Basketbolla çocuk denecek yaşta tanıştı… 17 yaşında İstanbul Üniversitesi Spor Kulübü, 22 yaşında milli takım yardımcı antrenörü oldu. Kız Milli Basketbol Takımı’nın baş antrenörü olduğunda henüz 28 yaşındaydı; Fenerbahçe Kadın Basketbol Takımı’nın başına geçtiğinde ise 36... Gencecik yaşta başarıdan başarıya koşarken yaptığı işin eğitimini almayı da ihmal etmedi; kariyerini İÜ Spor Bilimleri Fakültesi Antrenörlük Bölümü’nden mezun olarak taçlandırdı.

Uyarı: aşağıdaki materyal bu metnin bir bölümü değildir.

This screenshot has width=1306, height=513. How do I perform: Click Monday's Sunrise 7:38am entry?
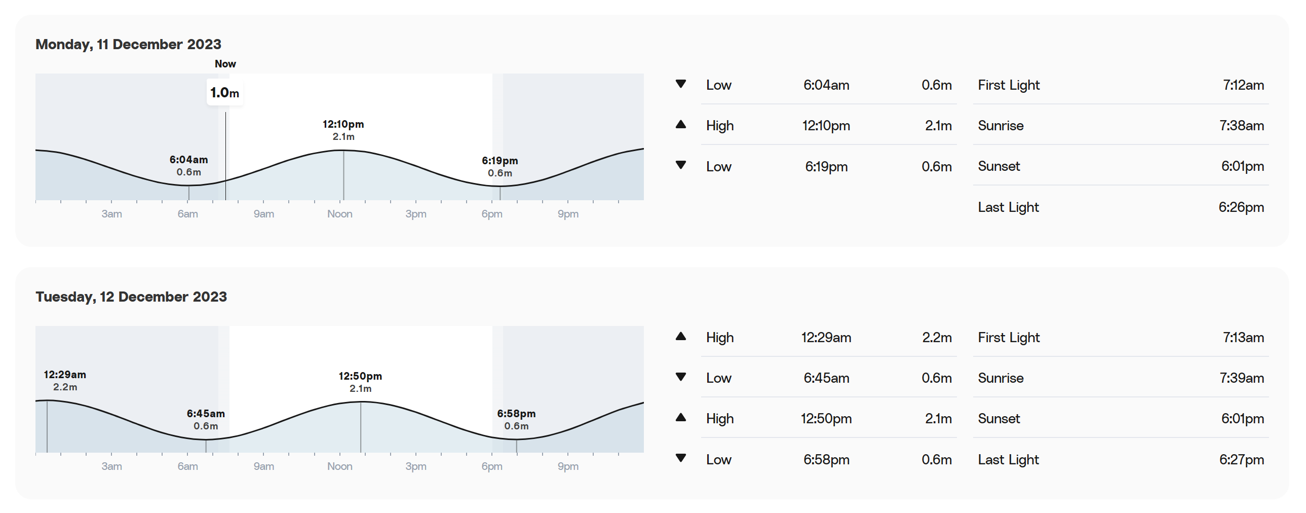point(1120,125)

Evet, İzmit Belediyespor Kadın Basketbol Takımı’nın antrenörü Hasan Fırat Okul’dan bahsediyoruz. Tüm deneyimi, eğitimi ve enerjisiyle geldiği kentimizde, ayağının tozuyla hepimize final heyecanı yaşatan Okul, ülkemizin yetiştirdiği en başarılı basketbol antrenörlerinden birisi. Bugüne kadar Türk basketbolu için yüzlerce kadın sporcu yetiştiren Fırat Hoca’nın şimdiki hedefi, önce Avrupa Kupası’nı sonra da önümüzdeki sezon şampiyonluk kupasını İzmit’e getirebilmek. İsterseniz şimdi gelin, kentimize basketbolu yeniden sevdiren Hasan Fırat Okul’u biraz daha yakından tanıyalım.
Ben 1980, İstanbul doğumluyum; çocukluğum Karagümrük’te geçti. Basketbol ile ortaokulun son dönemlerinde tanıştım. Kabuğuma sığmadığım o ilk gençlik yıllarımda, zamanımı top peşinde geçiriyordum. Basketbola olan ilgim, lise döneminde de devam etti. Salonlarda basketbol oynarken, İstanbul Üniversitesi Spor Kulübü (İÜSK)’nün erkek takımına seçildim. Kulübün bir de kız takımı vardı. Bir süre sonra kız kardeşimi de oraya götürmeye başladım ve böylece basketbol, hayatımda her geçen gün daha fazla yer tutar oldu.
Hem kendim basketbol oynadığım hem de kız kardeşimi sürekli antrenmana getirip götürdüğüm için vaktimin çoğu salonda geçiyordu. Hal böyle olunca, bir gün dediler ki ‘En iyisi, sen gel buradaki spor okullarında asistanlık yap. Sen bize yardımcı olursun, biz de sana işi öğretiriz.’ Hayatımın dönüm noktalarından ilki, bu teklifi kabul etmem oldu.
Böylece kulüpte asistanlık yapmaya başladım, bu arada basketbol oynamaya da devam ettim. Bununla beraber baktım ki oyunculuk yönünde pek bir ilerleme kaydedemiyorum, antrenörlük alanında ilerlemeye karar verdim. Kız kardeşim profesyonellik yolunda ilerlerken, ben İÜSK’ün A takımı yardımcı antrenörlüğüne başladım. Daha 17 yaşındaydım…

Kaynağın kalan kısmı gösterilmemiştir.